REVIEW: E M Forster's rich story let down by sparse staging in Northampton show
Lily Canter reviews A Passage to India at the Royal & Derngate in Northampton
Not since my A-level coursework have I dared venture into the world of E M Forster again but the latest adaptation of his novel A Passage to India at Royal & Derngate piqued my attention.
The Made in Northampton co-production with ensemble company Simple8 takes the audience on an absurd and mystical journey to the colonial world of northern India prior to World War One.
Here two female protagonists, a forthright Mrs Moore and her desperately curious prospective daughter-in-law Adela, attempt to embrace the 'real' India amidst sneering disapproval from the dominant British men that surround them.
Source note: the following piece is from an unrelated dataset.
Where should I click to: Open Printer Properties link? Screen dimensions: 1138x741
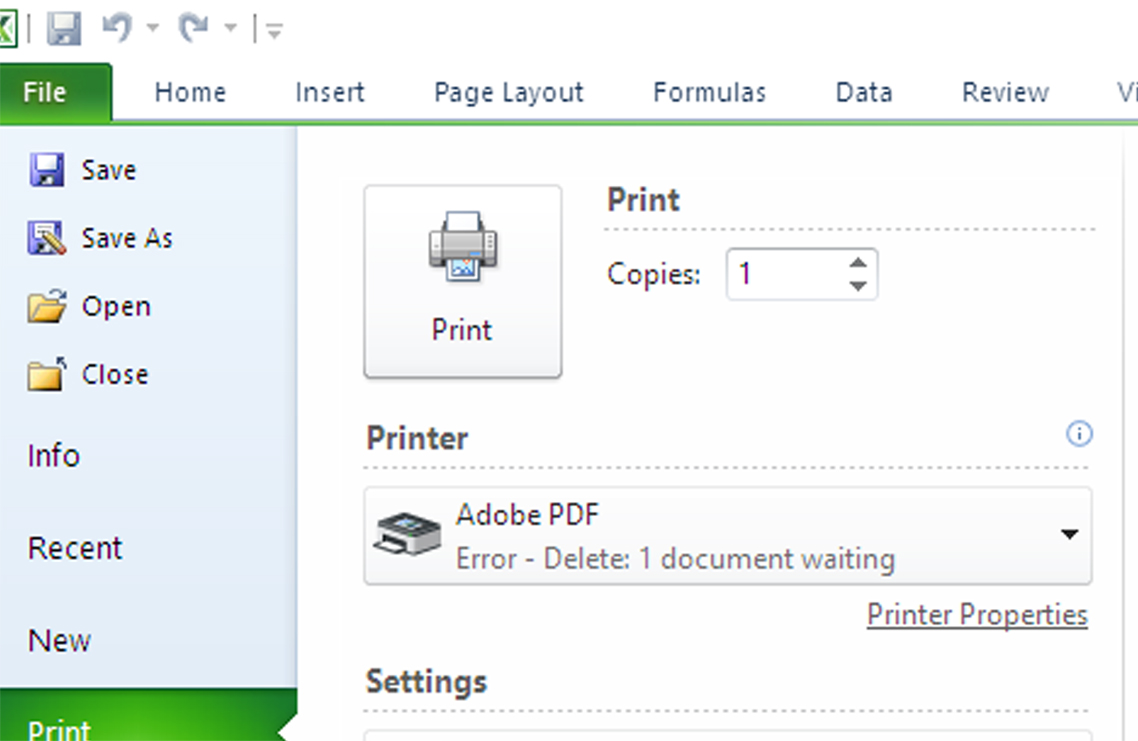coord(977,614)
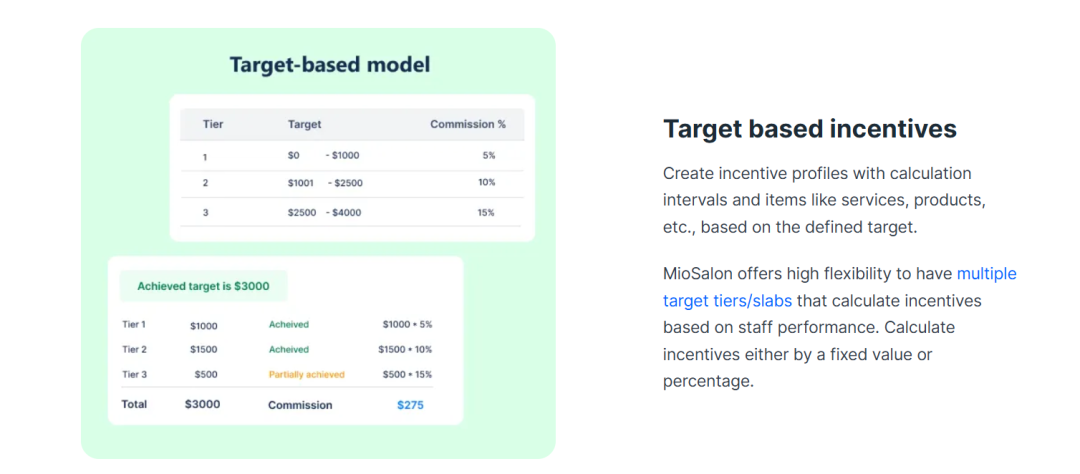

Their attempts to be kind and merciful to the occupied Indians are met with contempt from all but Fielding, a British school inspector who shares a deep friendship with native doctor Aziz.
The optimistic unity of east and west which envelopes the play's first act is shattered when an assault occurs at the mysterious Marabar Caves.
What follows is a rapid unravelling of sanity, companionship and faith as Forster questions whether it is ever possible to overcome conflicting cultures and beliefs.
The essence of Forster's provocative novel remains relevant a hundred years on. But for me, it is the enticing caves with their terrifying echo that remain the timeless theme of this adaptation by Simon Dormandy.
No matter what is uttered inside them, the walls always return the same hollow sound - one that epitomises the meaningless of existence.
This bold production attempts to capture the complex philosophical ruminations of Forster's literary novel but does so with mixed success.
The deliberately minimal set with its drapes and boxes certainly focuses your eye on the characters but in doing so fails to capture the colour and vibrancy of the world Mrs Moore and Adela step into.
The use of bamboo sticks (possibly repurposed from the recent Jungle Book production) and numerous wooden boxes to create vehicles, caves and court rooms feels a little too frugal for such an opulent setting.
The original text is laden with themes of politics, religion and sexual repression and these don't all translate coherently to the stage especially for audience members unfamiliar with the novel.
The impressive cast, in particular Asif Khan as the witty yet subservient Aziz, try their upmost to elicit empathy but they are stifled by the density of the source material.
And by paring down the props and staging an opportunity has been lost to visually represent these multiple thematic layers.
This is a brave adaptation, competently produced which gained a warm reception from the packed audience but it will not be everyone's cup of Indian tea.